--- START ---
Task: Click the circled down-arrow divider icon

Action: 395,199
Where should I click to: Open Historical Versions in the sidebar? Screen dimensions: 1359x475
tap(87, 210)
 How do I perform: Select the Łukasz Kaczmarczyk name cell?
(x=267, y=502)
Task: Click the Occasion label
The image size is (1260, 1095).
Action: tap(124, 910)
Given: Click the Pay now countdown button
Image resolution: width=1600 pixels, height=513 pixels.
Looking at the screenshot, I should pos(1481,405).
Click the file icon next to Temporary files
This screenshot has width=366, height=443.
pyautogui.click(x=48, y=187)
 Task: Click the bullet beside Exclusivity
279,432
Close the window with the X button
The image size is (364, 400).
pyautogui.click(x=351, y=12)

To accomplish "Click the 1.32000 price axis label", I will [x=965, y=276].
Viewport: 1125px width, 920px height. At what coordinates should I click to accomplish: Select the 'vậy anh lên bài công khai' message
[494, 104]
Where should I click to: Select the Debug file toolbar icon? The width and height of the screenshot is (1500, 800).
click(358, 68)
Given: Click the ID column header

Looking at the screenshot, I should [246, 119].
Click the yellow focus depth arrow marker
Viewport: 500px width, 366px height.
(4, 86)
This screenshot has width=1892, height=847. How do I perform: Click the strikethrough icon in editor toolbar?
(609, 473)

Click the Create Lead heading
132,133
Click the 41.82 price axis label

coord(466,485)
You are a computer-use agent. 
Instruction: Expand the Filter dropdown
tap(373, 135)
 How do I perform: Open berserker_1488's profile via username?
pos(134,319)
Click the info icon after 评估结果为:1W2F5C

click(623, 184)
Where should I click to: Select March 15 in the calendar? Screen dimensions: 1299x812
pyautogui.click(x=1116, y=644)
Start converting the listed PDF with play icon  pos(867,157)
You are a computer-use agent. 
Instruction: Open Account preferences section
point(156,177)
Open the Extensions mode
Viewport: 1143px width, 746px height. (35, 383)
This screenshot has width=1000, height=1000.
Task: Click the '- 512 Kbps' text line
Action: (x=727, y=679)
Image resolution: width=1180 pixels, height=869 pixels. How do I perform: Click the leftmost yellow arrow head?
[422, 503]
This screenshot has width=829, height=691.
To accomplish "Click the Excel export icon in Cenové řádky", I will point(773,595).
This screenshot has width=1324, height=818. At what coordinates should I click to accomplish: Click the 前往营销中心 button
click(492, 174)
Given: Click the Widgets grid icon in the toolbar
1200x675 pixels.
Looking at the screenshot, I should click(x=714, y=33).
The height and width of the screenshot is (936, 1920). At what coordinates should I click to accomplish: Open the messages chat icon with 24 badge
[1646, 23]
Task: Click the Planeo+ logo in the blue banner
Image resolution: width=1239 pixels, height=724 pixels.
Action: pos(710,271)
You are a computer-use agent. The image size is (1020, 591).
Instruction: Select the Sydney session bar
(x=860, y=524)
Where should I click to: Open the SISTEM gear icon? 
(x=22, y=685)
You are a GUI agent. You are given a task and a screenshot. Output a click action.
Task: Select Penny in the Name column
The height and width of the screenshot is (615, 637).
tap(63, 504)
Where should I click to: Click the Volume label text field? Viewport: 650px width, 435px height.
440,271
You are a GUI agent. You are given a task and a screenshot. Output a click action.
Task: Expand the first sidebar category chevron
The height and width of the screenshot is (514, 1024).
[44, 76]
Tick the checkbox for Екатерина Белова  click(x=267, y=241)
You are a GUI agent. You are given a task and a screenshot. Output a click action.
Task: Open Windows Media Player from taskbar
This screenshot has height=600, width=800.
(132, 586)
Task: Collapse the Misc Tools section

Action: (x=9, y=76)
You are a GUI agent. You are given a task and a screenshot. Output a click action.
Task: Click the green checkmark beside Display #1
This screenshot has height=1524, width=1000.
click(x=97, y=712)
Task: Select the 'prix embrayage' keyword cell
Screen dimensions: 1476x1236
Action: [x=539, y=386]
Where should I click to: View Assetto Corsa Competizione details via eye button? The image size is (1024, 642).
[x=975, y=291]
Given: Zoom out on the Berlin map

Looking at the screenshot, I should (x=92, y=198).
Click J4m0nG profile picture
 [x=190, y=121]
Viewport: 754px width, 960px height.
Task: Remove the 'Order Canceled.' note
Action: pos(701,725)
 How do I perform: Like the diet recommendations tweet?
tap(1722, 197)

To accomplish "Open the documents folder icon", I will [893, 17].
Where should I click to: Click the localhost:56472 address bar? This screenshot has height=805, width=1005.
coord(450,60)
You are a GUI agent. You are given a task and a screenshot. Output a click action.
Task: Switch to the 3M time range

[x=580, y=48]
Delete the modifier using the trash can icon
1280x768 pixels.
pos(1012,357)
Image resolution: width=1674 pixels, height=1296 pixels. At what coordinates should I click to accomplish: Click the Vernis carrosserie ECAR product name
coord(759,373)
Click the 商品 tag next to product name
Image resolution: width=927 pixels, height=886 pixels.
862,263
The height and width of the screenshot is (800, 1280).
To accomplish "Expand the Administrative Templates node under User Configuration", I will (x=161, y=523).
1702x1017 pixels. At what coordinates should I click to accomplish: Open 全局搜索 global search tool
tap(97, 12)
--- END ---
# Directions for this task
Within the data, how many lines hold the word "will"? State only that number.

# Solution for this exercise
4